### Requirement:
Retype, exactly as they appear below, the lines between the line holding "Le grooming : c’est quoi ? (61, 1833)" and the line holding "High Tech (27, 154)", both ends included.

### Supplied records:

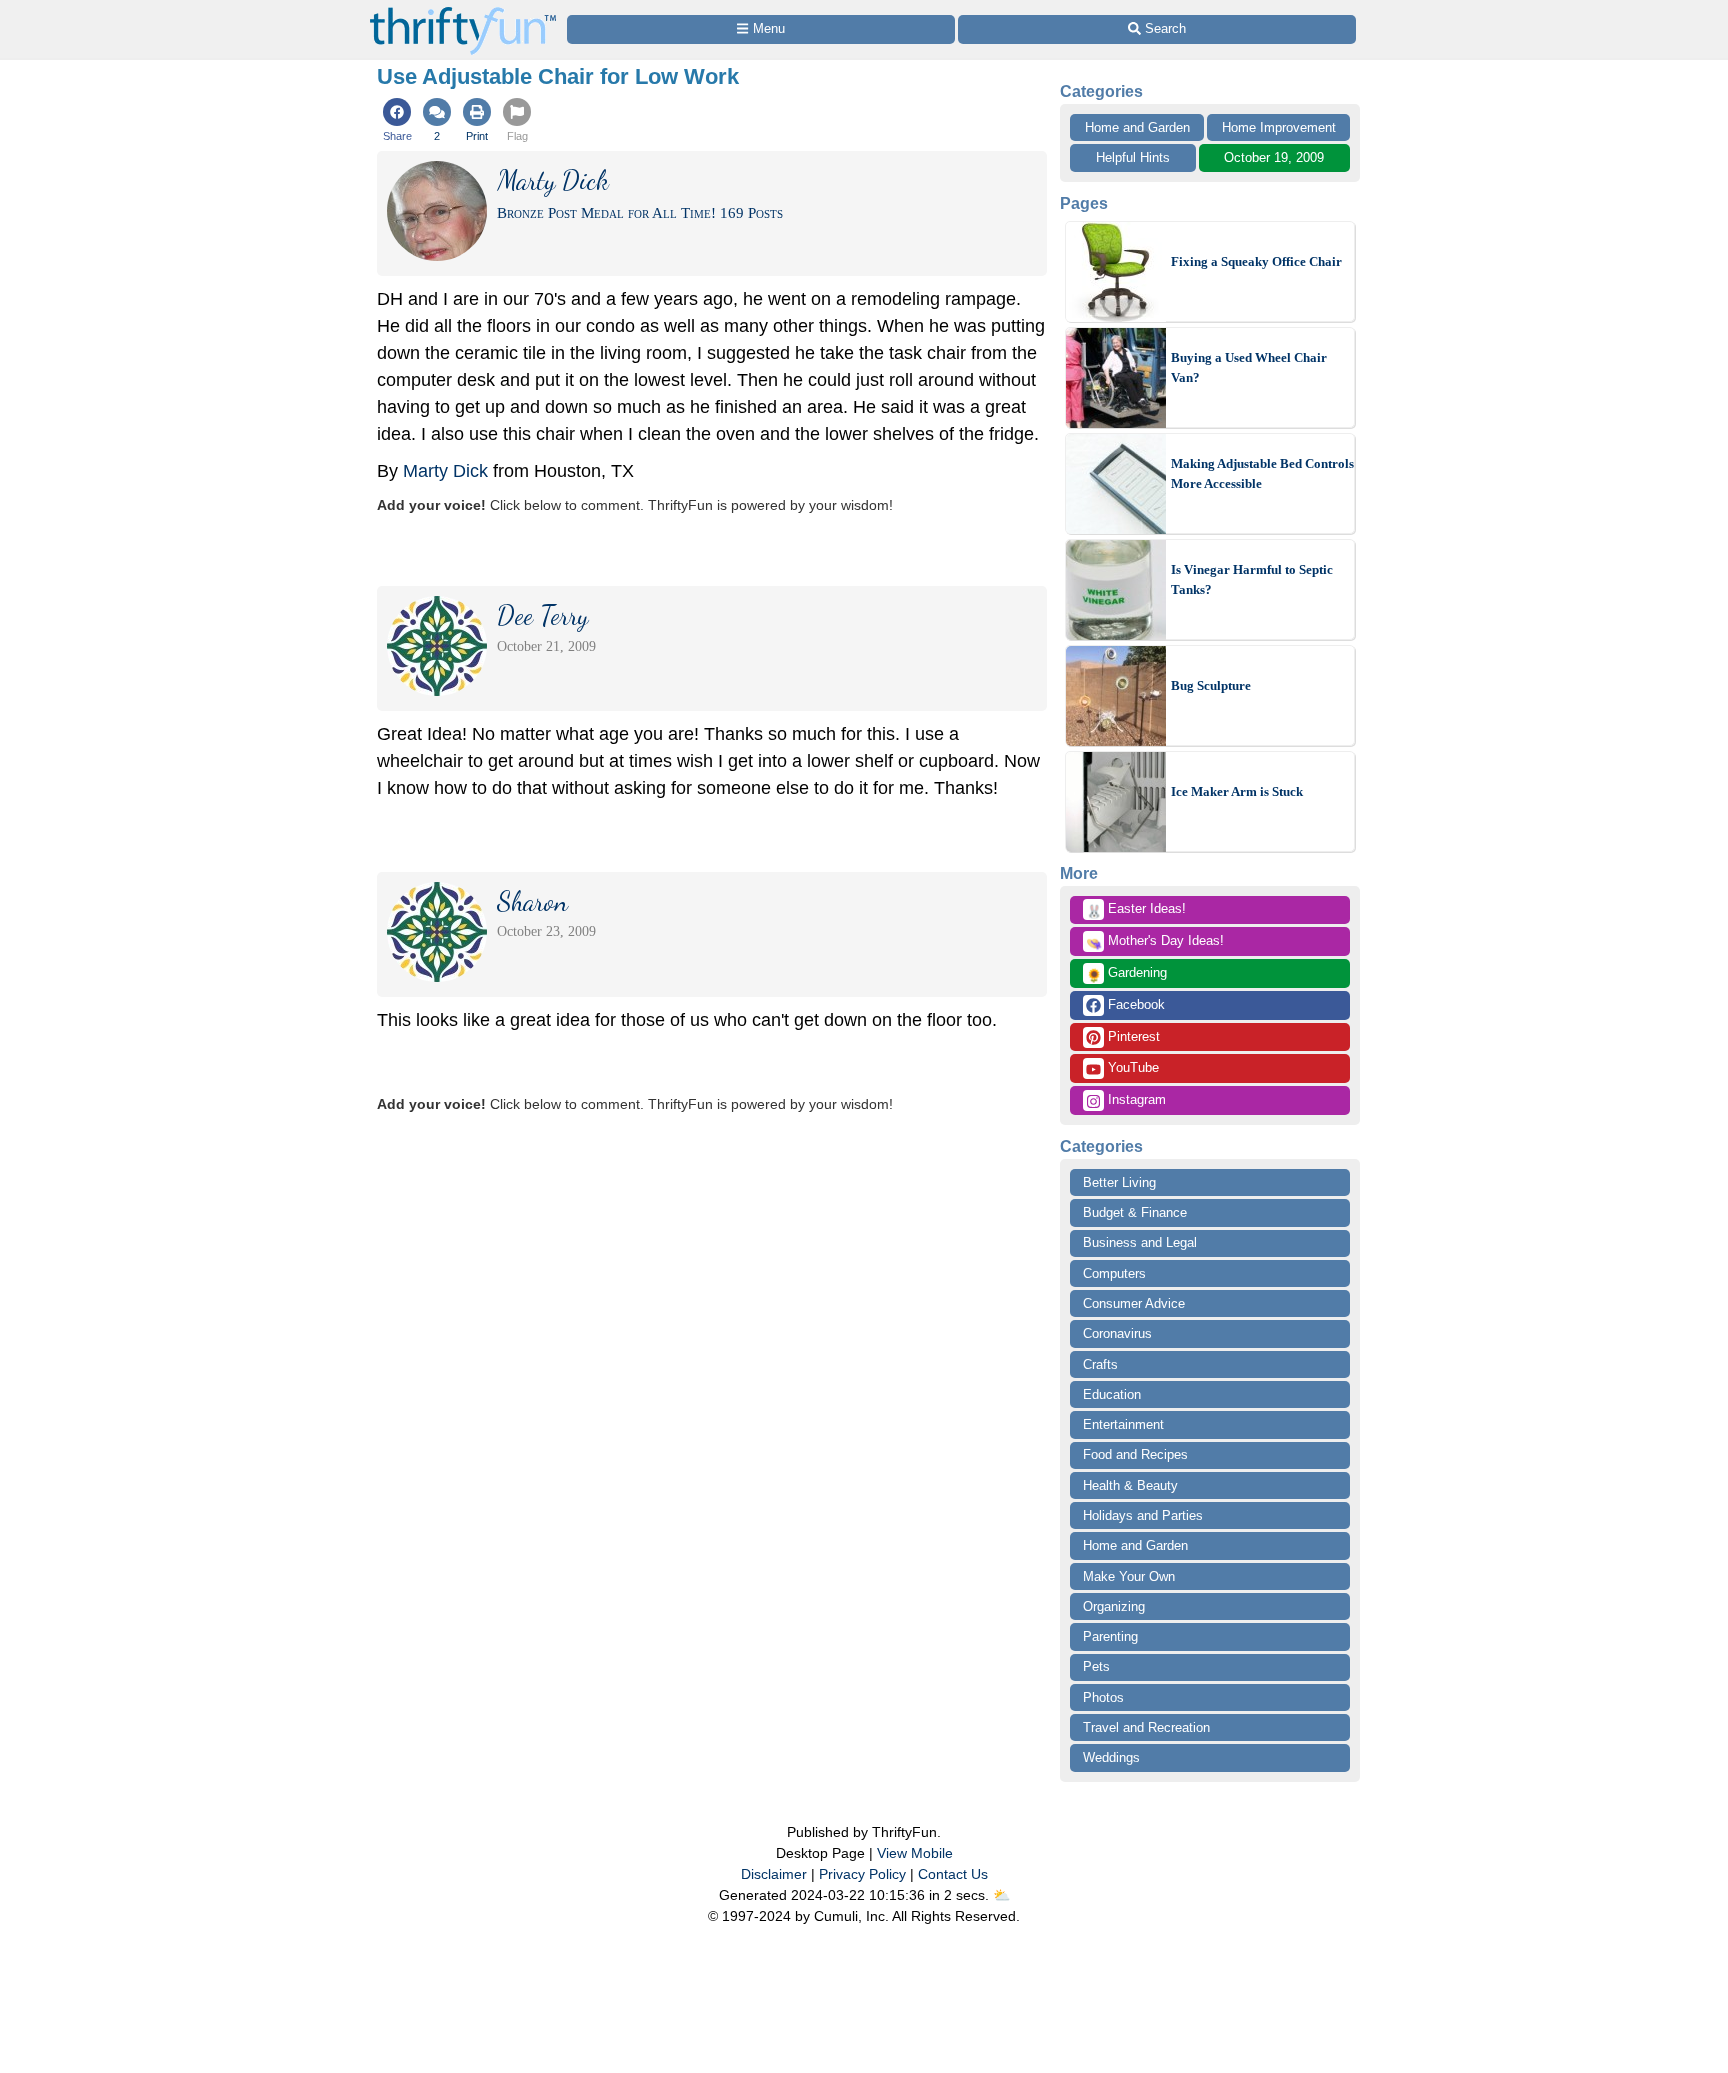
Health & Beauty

==

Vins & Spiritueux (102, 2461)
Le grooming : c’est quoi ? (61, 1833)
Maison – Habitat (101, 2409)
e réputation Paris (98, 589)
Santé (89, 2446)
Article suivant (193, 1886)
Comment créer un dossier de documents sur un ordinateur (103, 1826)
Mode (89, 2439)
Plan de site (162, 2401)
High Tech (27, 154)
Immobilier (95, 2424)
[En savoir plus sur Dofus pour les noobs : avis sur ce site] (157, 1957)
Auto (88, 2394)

---

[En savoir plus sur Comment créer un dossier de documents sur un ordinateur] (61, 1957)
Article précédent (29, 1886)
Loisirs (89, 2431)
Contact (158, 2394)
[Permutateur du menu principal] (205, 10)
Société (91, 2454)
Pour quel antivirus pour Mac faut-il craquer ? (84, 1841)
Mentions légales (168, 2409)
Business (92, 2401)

### Solution for this exercise:
Le grooming : c’est quoi ? (61, 1833)
Maison – Habitat (101, 2409)
e réputation Paris (98, 589)
Santé (89, 2446)
Article suivant (193, 1886)
Comment créer un dossier de documents sur un ordinateur (103, 1826)
Mode (89, 2439)
Plan de site (162, 2401)
High Tech (27, 154)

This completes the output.